▶ [Exercises to complete]
1) Say whether each statement below agrees with the excerpt that follows. Answer each with yes or no, and quote the deciding words of the excerpt.
(a) Knowledge anchored in the materialist heritage of Marxism and anarchism is often considered vulgar and passé.
(b) The intellectual world is immune to the logic of the cult of novelty.
(c) The patterns in high culture are entirely different from those in low culture.
2) Extract every line of the rows below that contains the string "size". Case counts.

My latest article, “Temporal Economies and the Prison of the Present: From the Crisis of the Now to Liberation Time,” was just published here in Diacritics (click here for a pdf).
Excerpt
The intellectual world is by no means immune to this logic [of the cult of novelty]. A preoccupation with the latest trends drives the global theory industry, which packages and sells what it proclaims to be cutting-edge contributions to thinking. Knowledge that is scientifically anchored in deep, collective traditions—such as the materialist heritage of Marxism and anarchism—is often considered to be vulgar and passé, unless it is spiced up with modish vocabulary, references to the established brands of the star system, and deferential homage to the totems of trendiness. Although these structures and tendencies are more difficult for some to see in the products of high culture than in their low culture equivalents, it is important to recognize that this is due to the very social logic of “high” culture, which brands itself as free from vulgar determinants like class and consumerism. However, aside from this marketing exception—or, rather, this marketing of exceptionalism—the patterns are largely the same.

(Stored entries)
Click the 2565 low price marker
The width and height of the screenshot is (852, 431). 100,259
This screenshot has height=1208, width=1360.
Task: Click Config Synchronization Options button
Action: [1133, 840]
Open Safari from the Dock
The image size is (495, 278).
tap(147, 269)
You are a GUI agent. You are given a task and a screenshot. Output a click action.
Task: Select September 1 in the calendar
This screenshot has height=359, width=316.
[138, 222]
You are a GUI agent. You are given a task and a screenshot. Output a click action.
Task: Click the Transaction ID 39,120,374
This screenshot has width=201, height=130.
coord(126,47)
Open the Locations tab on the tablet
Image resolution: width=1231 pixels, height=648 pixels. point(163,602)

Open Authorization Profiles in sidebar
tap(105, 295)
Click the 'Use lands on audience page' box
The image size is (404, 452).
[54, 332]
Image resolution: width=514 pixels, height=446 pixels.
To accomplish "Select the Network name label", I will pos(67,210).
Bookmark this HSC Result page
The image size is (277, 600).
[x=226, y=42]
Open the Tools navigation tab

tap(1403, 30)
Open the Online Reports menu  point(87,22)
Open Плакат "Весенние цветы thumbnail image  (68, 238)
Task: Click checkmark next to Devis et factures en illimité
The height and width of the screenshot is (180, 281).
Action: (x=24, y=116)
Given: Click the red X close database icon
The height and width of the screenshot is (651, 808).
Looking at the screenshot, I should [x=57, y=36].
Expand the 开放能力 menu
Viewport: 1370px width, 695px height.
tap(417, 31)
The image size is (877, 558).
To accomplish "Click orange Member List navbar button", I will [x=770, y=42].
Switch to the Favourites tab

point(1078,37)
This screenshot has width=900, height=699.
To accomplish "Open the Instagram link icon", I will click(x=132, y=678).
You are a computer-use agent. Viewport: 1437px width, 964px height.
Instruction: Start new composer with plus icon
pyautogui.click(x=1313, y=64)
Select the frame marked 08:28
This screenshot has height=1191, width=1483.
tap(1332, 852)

▶ [Complete answers]
1)
(a) Yes: "is often considered to be vulgar and passé"
(b) No: "The intellectual world is by no means immune to this logic"
(c) No: "the patterns are largely the same"

2)
The image size is (495, 278).
The image size is (404, 452).
The image size is (277, 600).
The image size is (877, 558).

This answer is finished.